The enthalpy of vaporization, ΔHvap, is given as 38.56 kJ/mol. We need to convert it to J/mol.
ΔHvap = 38.56 kJ/mol × 1000 J/1 kJ = 38560 J/mol
The number of moles of ethanol can be calculated as before: moles = 0.6291 mol.
Heat = -38560 J/mol × 0.6291 mol = -24224.6 J
Step 3: Calculate the energy released when the liquid ethanol cools from its boiling point to -10.0 ∘C.
Next, we need to calculate the molar heat capacity for the liquid ethanol, which is 113 J/(K⋅mol).
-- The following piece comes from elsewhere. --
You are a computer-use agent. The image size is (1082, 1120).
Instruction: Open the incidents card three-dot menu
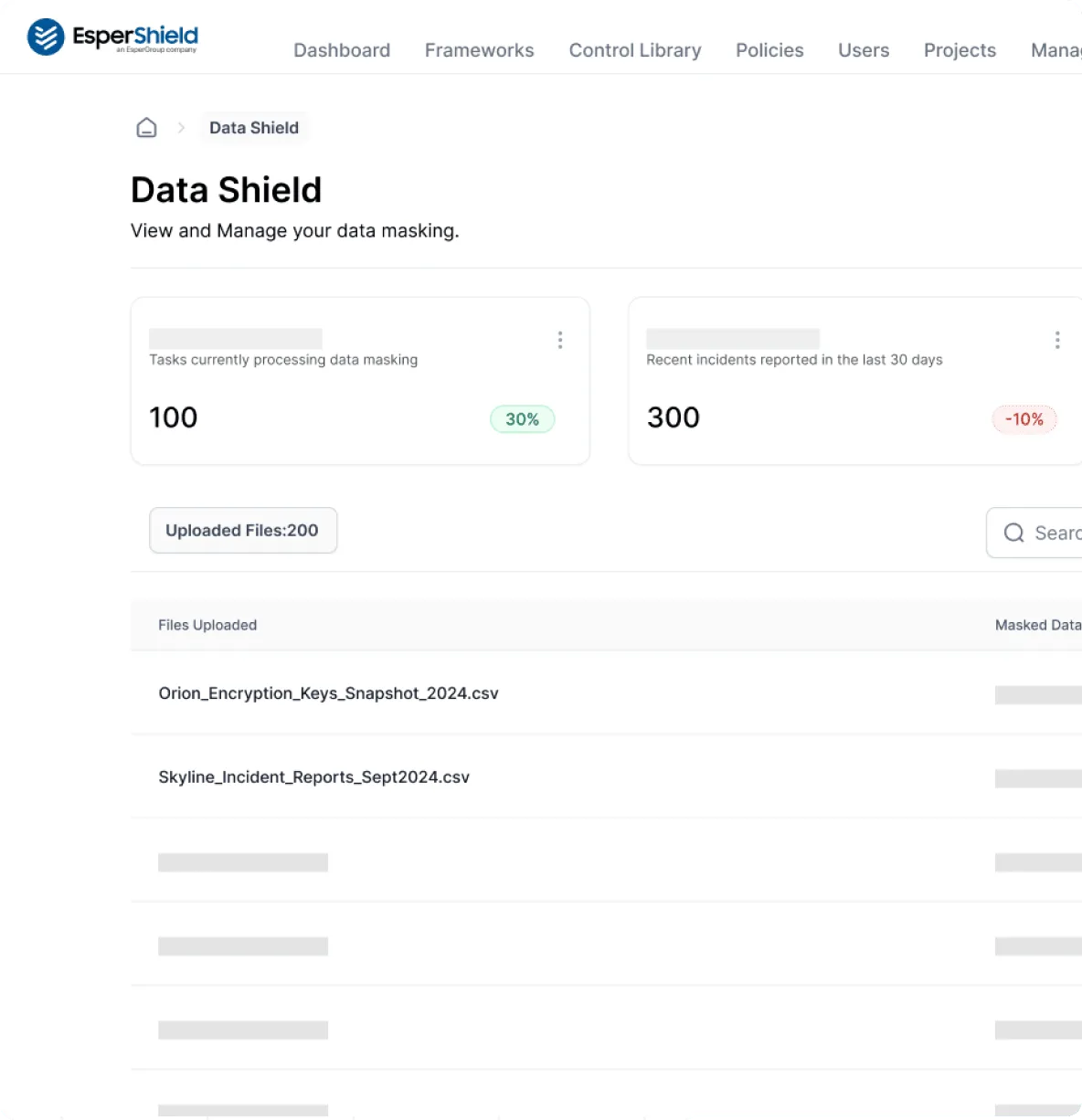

ΔT = final temperature - initial temperature = -10.0 ∘C - 78.4 ∘C = -88.4 K
Heat = molar heat capacity × moles × ΔT
Using the same number of moles as before: 0.6291 mol
Heat = 113 J/(K⋅mol) × 0.6291 mol × -88.4 K = -4977.17 J
Finally, we add up the heats from each step:
Total Heat = Heat from Step 1 + Heat from Step 2 + Heat from Step 3
Total Heat = -380.2 J + (-24224.6 J) + (-4977.17 J) = -29081 J
To express the result to two significant figures, we convert the joules to kilojoules by dividing by 1000:
q = -29081 J / 1000 = -29.1 kJ
Therefore, the energy released when 29.0 g of ethanol vapor cools from 88.0 ∘C to -10.0 ∘C is -29.1 kJ.